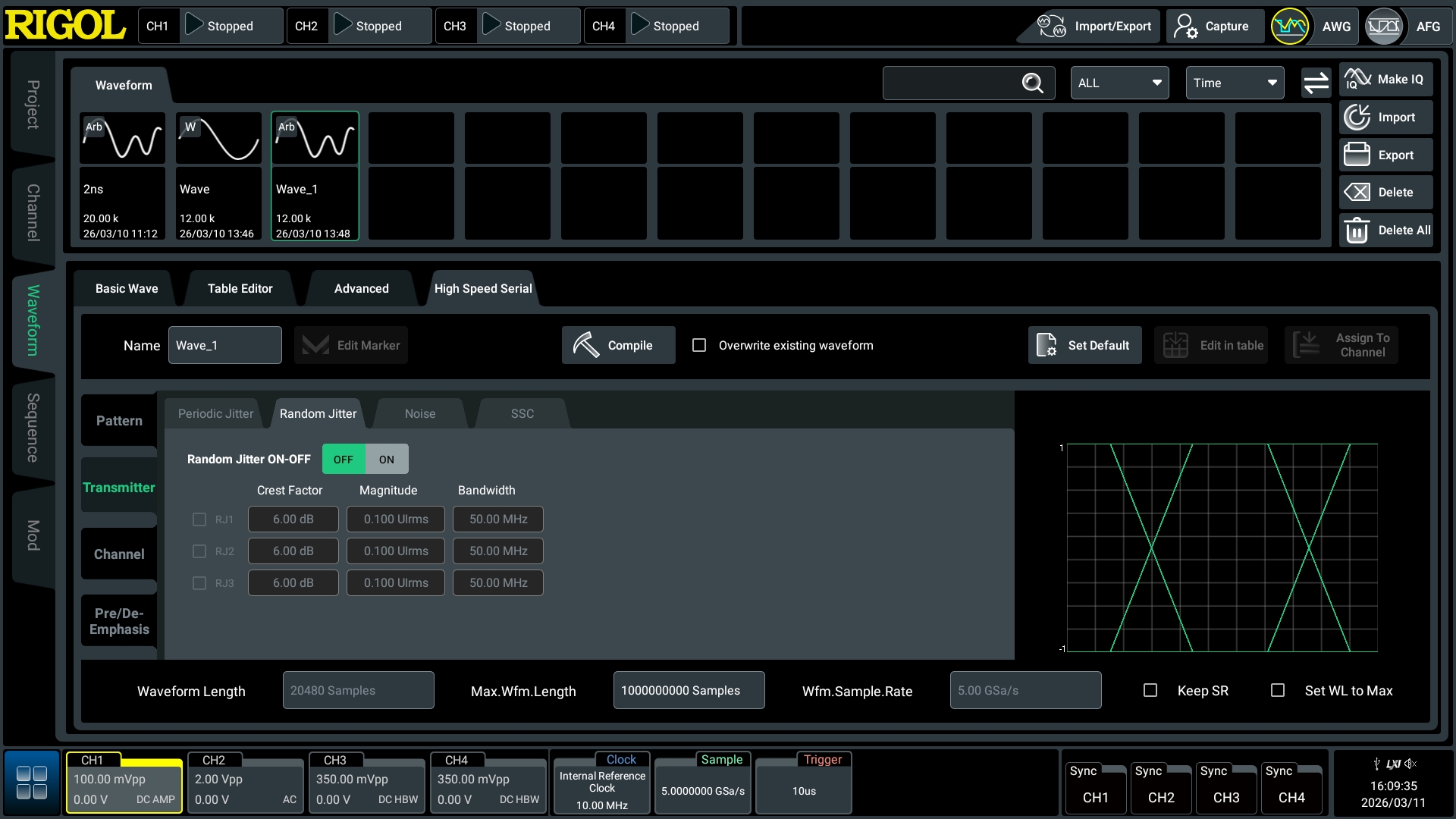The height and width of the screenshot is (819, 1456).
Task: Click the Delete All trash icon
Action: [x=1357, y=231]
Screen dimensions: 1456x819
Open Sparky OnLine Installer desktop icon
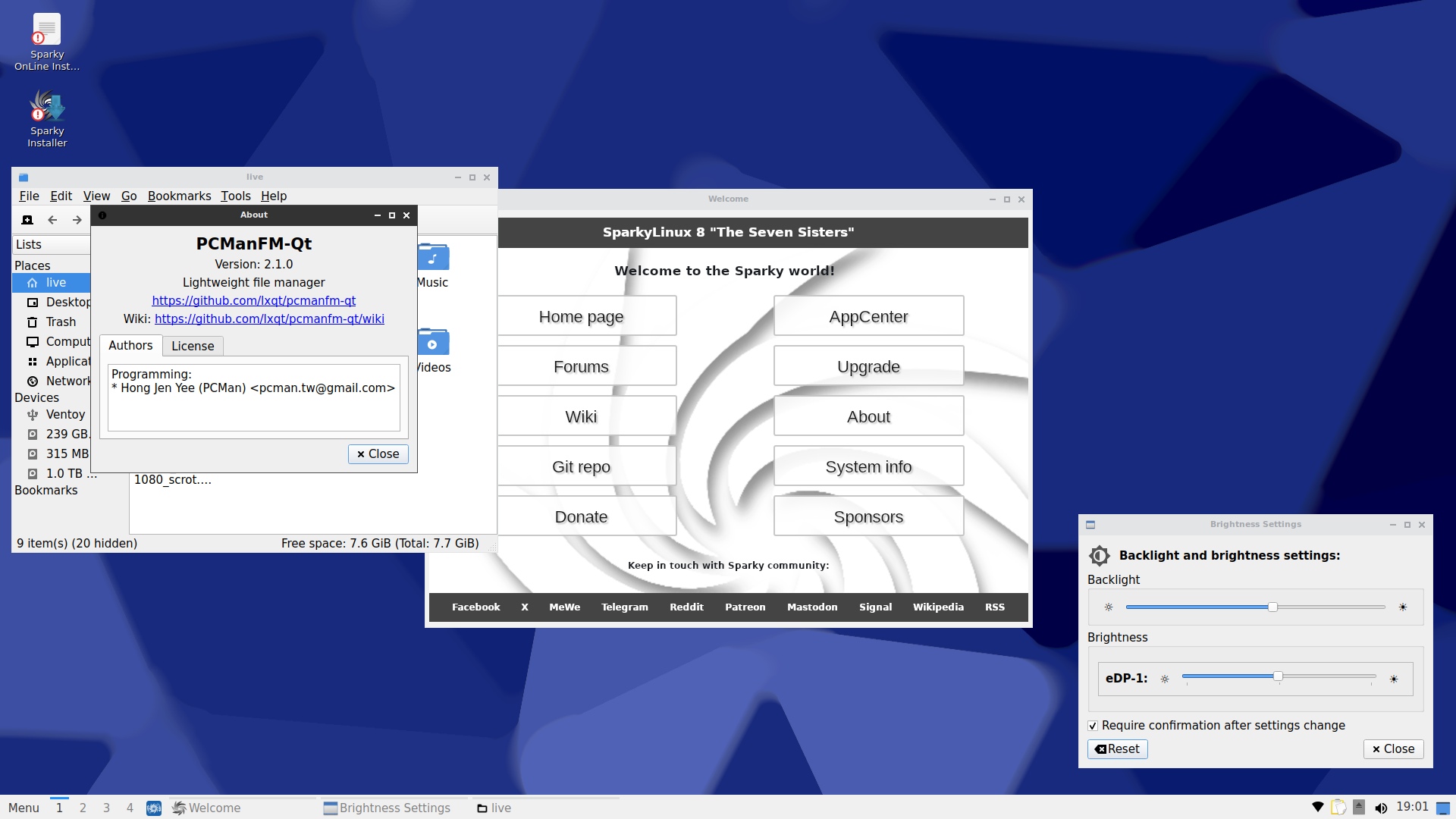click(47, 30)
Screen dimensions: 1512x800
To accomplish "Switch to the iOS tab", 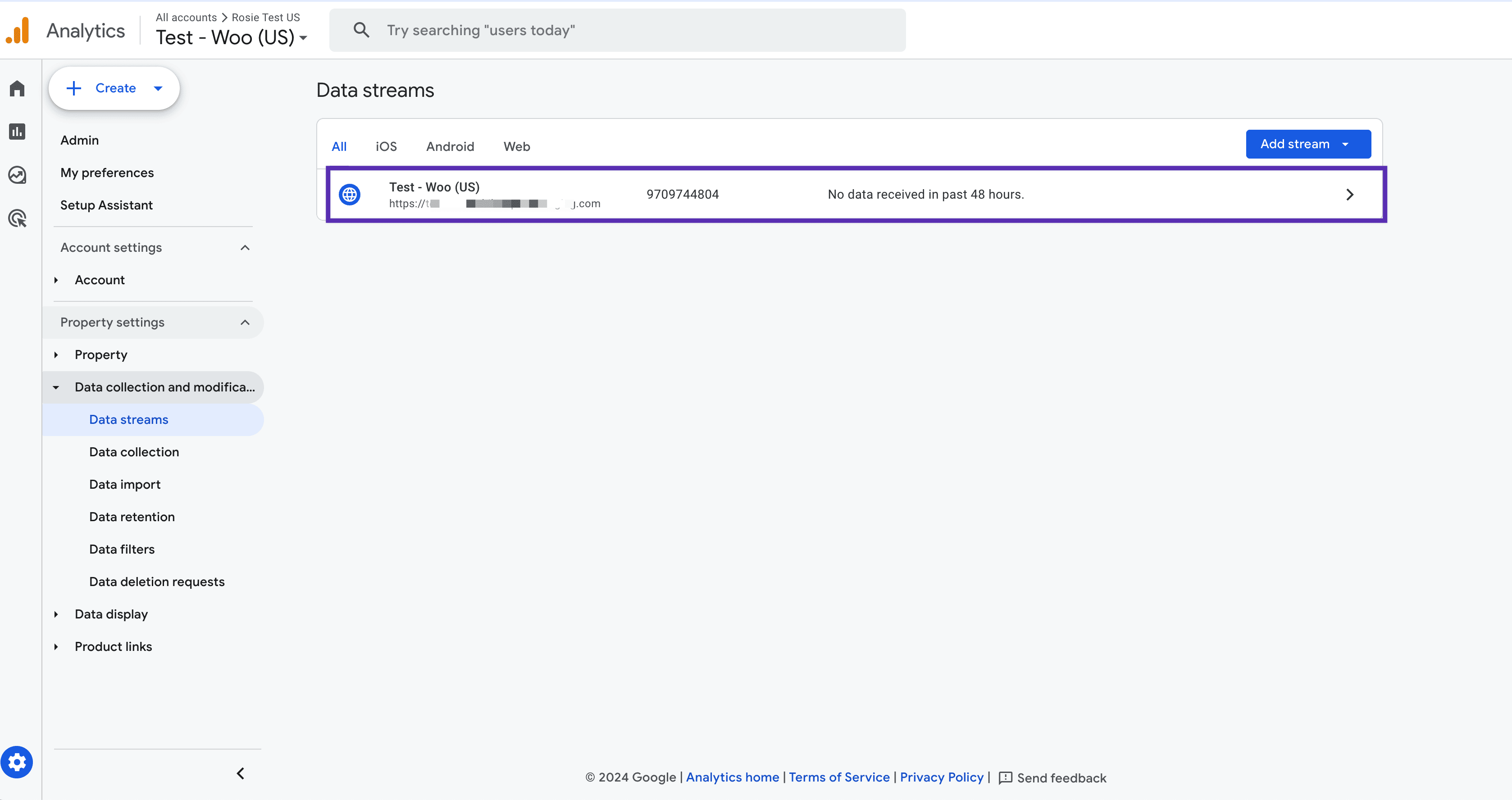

■ ■ ■

§ EXERCISE DETAILS:
Please count how many lines of the records include "dimensions", giving the number and nothing else.

§ FINISHED TASK:
2